Alright, this post is part of Rachael Harrie's Campaign. This is the third and final challenge! I'm really going to miss the Campaign! I've had so much fun and met so many new and awesome bloggers!! Anyway, here's the challenge:
- that it’s morning,
- that a man or a woman (or both) is at the beach
- that the MC (main character) is bored
- that something stinks behind where he/she is sitting
- that something surprising happens.
So here's my entry:
Synbatec Island
Of all the
things he told me, one remains clear. He was one of the last that could
remember a sunrise. I’m cursed with the knowledge that such a thing existed. He
used to speak of a time when pink and gold drops of light fell from the sun and
into the clouds.
I stand on
the island of Synbatec. He said that the sunrise was most beautiful here.
During the war, countries rose and fell, but nothing could destroy the skies of
Synbatec. Nothing except for the Tacise.
The Young had predicted it. But the Elders couldn’t see it coming.
I look up
at the dark green and grey clouds. They
didn’t see. I almost laugh out of anger. I reach down and feel the grainy
sand slip through my fingers.
The sea
used to be beautiful. And so was the beach. I close my eyes and try to imagine
a time when the skies and oceans were blue. I imagine families coming here to
enjoy the view. A woman sits with her husband as they watch the waves crash in
synchronizing harmony. A taste of sea salt is ghostly present. I try to breathe
in fresh air of the place but a foul smell fills my nose and lungs. I cough and
open my eyes.
Our world
used to be beautiful. I glance behind me and see the wasteland of papers and
bottles and debris left behind from a glorious civilization. A scrap of
wastopaneer is picked up by the wind and blown into the sea. The sea that once
had blue, crystal waves is now polluted with junk. The water has turned grey
and green from oil. Lightning flashes and I jump in surprise. There’s no longer
anything to do, but wait. If only we had
known.
***
Yeah I know, not exactly the picture you saw at the top, but oh well. I thought most people would take a happier approach so I chose the 'dark side' for this one.

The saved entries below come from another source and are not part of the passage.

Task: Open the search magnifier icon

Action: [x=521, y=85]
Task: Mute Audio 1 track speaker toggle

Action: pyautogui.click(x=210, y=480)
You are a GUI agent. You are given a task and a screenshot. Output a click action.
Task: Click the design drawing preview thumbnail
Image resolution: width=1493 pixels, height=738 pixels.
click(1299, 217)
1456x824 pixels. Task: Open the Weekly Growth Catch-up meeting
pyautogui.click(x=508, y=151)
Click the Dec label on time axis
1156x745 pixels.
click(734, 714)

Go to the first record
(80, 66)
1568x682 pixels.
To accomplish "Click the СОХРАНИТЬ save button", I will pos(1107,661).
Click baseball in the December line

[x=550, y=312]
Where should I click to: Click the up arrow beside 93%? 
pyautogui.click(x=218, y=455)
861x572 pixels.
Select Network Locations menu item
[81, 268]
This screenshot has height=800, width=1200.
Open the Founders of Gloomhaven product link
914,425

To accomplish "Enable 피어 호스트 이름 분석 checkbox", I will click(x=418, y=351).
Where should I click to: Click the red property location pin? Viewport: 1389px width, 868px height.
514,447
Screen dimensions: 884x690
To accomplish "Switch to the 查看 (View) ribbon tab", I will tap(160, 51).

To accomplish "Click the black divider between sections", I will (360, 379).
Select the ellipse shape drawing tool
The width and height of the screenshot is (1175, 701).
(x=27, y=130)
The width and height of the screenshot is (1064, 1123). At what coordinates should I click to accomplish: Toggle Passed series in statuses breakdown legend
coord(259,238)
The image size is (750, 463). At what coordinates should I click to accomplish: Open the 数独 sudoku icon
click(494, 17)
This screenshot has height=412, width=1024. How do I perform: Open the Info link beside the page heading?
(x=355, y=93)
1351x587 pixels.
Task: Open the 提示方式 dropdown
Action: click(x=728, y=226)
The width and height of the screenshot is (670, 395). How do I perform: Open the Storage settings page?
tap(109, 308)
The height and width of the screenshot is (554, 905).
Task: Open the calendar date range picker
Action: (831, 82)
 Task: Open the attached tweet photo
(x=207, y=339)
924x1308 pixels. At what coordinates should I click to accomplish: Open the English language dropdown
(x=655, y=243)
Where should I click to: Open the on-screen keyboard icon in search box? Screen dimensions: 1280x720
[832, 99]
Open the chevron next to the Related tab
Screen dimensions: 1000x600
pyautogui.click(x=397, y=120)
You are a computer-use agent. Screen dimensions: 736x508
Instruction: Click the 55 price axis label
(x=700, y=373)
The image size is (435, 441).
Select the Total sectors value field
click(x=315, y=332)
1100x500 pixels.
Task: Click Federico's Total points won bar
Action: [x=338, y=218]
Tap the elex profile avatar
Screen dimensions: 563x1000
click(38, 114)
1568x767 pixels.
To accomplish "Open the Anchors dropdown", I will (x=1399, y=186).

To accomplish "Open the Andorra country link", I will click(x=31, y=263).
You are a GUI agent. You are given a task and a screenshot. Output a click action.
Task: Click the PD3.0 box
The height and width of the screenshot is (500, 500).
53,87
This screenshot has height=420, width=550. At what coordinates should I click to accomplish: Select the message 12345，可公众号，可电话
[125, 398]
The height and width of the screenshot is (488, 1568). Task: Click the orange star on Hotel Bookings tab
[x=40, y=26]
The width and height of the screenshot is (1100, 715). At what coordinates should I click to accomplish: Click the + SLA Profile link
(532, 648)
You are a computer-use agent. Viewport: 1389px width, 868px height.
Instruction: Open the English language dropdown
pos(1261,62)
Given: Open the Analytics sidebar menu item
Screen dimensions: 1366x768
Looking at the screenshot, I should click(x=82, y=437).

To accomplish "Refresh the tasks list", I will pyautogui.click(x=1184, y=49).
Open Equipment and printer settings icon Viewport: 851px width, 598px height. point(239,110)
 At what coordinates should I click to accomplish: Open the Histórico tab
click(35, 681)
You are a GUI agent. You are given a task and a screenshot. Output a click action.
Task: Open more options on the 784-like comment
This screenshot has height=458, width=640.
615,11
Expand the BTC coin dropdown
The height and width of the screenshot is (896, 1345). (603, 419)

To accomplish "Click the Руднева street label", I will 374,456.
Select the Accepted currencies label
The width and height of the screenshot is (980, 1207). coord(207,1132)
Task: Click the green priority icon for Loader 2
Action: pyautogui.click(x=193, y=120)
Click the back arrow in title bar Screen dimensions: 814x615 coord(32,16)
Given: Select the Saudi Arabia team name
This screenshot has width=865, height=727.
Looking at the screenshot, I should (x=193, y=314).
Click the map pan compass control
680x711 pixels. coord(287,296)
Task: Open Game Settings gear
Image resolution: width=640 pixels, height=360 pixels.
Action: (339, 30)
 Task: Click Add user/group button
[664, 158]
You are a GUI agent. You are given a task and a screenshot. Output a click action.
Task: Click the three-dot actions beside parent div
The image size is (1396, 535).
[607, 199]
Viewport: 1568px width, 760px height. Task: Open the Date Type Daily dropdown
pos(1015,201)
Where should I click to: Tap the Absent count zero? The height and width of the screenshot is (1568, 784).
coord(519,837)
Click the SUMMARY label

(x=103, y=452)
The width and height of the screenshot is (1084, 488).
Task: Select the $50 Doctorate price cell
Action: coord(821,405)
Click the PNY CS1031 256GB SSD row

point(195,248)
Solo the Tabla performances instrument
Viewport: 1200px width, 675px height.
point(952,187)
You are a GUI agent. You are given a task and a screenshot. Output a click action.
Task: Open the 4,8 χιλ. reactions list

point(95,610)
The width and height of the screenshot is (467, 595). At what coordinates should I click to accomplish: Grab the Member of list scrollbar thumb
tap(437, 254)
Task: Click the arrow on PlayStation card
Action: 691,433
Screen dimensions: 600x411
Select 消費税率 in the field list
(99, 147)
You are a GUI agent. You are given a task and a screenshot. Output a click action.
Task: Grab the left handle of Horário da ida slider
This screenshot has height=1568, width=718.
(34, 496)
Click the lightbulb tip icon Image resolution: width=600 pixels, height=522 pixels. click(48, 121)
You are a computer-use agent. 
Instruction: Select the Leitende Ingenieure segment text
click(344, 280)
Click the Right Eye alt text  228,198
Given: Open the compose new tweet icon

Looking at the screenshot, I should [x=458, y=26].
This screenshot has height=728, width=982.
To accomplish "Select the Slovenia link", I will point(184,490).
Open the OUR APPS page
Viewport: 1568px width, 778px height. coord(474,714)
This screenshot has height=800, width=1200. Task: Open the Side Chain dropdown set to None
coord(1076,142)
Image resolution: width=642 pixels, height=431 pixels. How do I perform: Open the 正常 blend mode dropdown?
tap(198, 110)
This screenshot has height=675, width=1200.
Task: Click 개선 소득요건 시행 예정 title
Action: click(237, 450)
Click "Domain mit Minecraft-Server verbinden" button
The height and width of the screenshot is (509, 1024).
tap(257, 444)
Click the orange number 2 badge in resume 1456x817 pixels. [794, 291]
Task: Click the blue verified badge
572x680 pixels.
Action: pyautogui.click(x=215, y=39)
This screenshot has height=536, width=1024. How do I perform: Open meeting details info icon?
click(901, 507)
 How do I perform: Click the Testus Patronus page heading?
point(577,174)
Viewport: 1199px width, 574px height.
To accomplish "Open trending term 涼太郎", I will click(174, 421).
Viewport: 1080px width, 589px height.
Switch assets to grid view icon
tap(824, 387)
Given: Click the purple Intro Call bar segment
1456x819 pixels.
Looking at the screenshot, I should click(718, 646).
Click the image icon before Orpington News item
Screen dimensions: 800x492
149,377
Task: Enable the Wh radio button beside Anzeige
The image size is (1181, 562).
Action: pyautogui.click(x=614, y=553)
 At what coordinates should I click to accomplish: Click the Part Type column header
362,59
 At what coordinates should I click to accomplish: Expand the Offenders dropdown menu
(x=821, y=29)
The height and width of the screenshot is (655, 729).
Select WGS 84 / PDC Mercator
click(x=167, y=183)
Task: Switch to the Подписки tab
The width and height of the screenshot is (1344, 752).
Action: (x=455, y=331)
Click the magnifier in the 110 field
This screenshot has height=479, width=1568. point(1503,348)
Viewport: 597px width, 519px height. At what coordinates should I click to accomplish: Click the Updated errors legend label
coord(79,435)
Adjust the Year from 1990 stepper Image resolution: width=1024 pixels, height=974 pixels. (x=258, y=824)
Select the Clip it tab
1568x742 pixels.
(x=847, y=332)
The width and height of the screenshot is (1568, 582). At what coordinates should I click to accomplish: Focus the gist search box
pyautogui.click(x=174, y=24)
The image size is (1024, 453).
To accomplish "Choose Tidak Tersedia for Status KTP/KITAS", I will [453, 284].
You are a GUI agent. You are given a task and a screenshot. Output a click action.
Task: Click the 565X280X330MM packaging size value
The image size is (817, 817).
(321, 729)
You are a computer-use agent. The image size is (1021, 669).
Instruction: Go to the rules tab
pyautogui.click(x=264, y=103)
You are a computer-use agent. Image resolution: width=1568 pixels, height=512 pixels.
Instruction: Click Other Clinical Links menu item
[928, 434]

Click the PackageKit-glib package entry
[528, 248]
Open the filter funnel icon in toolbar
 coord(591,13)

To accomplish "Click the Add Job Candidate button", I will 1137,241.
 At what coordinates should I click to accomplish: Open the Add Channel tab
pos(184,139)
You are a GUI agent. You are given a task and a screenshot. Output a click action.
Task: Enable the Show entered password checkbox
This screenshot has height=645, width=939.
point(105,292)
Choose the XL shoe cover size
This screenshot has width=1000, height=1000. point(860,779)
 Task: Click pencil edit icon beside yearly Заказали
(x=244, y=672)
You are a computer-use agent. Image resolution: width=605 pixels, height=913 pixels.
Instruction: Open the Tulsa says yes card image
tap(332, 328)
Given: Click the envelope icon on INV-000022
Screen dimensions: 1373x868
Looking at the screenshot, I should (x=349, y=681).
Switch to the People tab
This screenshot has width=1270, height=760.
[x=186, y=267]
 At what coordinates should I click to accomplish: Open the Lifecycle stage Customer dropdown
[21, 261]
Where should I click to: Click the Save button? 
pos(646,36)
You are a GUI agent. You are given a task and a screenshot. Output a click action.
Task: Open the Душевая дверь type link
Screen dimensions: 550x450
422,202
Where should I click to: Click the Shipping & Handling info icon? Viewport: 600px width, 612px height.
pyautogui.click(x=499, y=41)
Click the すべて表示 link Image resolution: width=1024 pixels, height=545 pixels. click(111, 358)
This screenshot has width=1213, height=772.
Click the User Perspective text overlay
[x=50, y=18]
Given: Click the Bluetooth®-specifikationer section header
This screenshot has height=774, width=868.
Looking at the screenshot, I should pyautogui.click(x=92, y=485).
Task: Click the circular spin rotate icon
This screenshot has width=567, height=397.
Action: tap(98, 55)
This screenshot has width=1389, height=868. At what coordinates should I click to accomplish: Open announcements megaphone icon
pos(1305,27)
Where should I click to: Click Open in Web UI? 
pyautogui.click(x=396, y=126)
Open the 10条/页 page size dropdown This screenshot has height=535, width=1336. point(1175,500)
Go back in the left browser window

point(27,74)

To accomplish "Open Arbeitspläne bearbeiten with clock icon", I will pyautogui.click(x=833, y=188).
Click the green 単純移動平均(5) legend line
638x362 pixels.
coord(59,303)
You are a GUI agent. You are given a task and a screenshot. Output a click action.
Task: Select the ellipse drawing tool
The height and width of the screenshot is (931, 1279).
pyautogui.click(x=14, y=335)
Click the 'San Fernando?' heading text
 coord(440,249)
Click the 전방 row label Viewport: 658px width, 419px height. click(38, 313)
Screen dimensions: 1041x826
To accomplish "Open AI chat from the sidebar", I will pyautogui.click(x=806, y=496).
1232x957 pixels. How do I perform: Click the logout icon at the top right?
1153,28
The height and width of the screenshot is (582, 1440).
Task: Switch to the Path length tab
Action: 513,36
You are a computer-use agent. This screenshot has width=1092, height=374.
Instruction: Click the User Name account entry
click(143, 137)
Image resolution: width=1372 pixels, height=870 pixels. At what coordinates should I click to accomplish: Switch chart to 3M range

It's exactly 300 words and I think I used everything in the right way. I'M ENTRY #5. (I know! I actually made it in really early!) If you like it, vote for me here!
It's exactly 300 words and I think I used everything in the right way. I'M ENTRY #5. (I know! I actually made it in really early!) If you like it, vote for me here!
--Jess
100 comments:
Like the environmental consciousness happening here Jess. Good Job :)
Ooh, I can see that oily water. Well done!
I love it! Not exactly the pic, no, but it's good enough! You paint the world wonderfully.
It doesn't matter if it's like the picture. That was great! I love your use of the words and the sci-fi world you created. Nicely done.
nicely done. I love the ease of your words and the terrible evocativeness of destruction.
Nice!
Fantasitc job! I can sense the desolation and hopelessness of world you created.
Wow! 15? You are one talented girl! Well done, I really loved it! :D
That was fantastic, Jess! (It reminded me of this old PSA. Classic!) Great job! :)
Katie~ Thank you for following :)
Carrie~ I just got through watching it. Loved it. Thanks for sharing :)
Love it! Yay for the darker entries :)
I love this Jess :) Your writing is beautiful!
This is great. You have a fantastic style, and "dark" is always good!
Mine is #25.
great job, jess. you made me feel the loss
Sad picture! But I like your use of imagery :)
This is really good, Jess. Vivid imagery and a great sense of loss. Love your take on the challenge.
You're rock'n this challenge! No surprise. You have great opening hooks and your world setting pulled me right in. There's even room for dystopian in there, somewhere. Good stuff, Jess! :)
I love the line "pink and gold drops of light..." great imagery! Great entry! :)
Thanks for stopping by everyone :)
K.T. Hannah~ Thanks!
David~ Hooks are kinda my thing. Keeping it that way through the rest of the passage is the hard part!
kmckendry (mom)~ Thanks. I was hoping that line didn't sound cheesy when I wrote it LOL :)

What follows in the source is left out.